Se você hoje escuta música no celular, agradeça a um sujeito chamado Lou Ottens, que morreu aos 94 anos de idade no último sábado (6). Não, ele não participou da invenção do Spotify, mas ele foi o criador da fita K7 e fez o jogo da portabilidade na música andar vários (e decisivos) passos.

Tudo aconteceu na década de 1960, quando o holandês Lou Ottens era chefe de desenvolvimento de produtos na filial belga da Philips. O executivo estava bastante incomodado com aqueles gravadores enormes de rolo (que são até hoje considerados modelo de audiofilia avançada). Em 1963, ele lançou a fitinha na feira de eletrônicos do Berlin Radio Show, com o nome patenteado de “compact cassete” (era o nome que aparecia naquelas fitas K7 virgens da Philips).

A invenção fez sucesso a ponto de mais de cem bilhões de cassetes terem sido vendidos desde essa época. Não só isso: a Philips teve que redobrar a produção de gravadores e de bobinas para gravador. Ottens ainda fez viagens a países como o Japão para divulgar sua invenção e fazer negociações com empresas.

No fim dos anos 1970, Ottens também ajudou no desenvolvimento do CD, que foi uma parceria da Philips e da Sony. E, como diretor da Philips Audio a partir de 1972, ele ainda colaborou num projeto que não durou muito tempo no mercado: o V2000 ou Video 2000, um sistema que substituiria o vídeo cassete e que seria feito em parceria com a Grundig.

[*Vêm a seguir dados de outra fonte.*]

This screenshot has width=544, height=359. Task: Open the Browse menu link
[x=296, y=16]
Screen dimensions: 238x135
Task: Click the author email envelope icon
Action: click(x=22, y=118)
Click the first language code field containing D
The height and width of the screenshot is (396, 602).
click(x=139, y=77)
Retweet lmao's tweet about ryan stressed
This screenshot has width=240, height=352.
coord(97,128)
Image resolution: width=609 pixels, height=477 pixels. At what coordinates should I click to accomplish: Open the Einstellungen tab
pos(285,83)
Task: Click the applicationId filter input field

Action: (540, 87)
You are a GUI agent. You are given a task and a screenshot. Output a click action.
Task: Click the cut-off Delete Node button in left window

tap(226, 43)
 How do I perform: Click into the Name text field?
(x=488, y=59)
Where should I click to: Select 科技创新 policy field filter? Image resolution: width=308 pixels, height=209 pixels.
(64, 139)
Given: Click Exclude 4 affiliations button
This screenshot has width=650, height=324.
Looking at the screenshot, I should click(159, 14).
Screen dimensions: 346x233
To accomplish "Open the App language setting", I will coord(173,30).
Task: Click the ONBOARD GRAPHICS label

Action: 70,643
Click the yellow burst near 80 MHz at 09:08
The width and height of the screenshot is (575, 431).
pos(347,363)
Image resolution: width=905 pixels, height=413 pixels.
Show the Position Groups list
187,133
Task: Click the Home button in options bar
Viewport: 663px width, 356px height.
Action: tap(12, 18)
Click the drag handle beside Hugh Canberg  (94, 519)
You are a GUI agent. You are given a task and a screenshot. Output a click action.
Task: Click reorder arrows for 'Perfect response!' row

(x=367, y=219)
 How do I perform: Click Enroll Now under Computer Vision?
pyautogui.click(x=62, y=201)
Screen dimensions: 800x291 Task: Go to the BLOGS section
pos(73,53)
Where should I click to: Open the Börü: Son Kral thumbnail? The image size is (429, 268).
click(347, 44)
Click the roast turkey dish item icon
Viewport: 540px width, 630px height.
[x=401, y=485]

O Video 2000 era uma espécie de Video Compact Cassette, mas a fita era maior que a de VHS e tinha dois lados – e podia gravar até quatro horas de conteúdo. Não durou muito tempo – foi até 1988 e não teve sua patente liberada pela empresa, ao contrário do que aconteceu com o CD, o VHS e outras invenções.

Ottens se aposentou pouco antes do fim do Video 2000, em 1986, e deixou como presente para os funcionários da Philips um livro chamado Cem dicas para inovação de produtos de sucesso, no qual afirmava que era preciso simplificar sempre, diminuir prazos de entrega e contratar mais mulheres.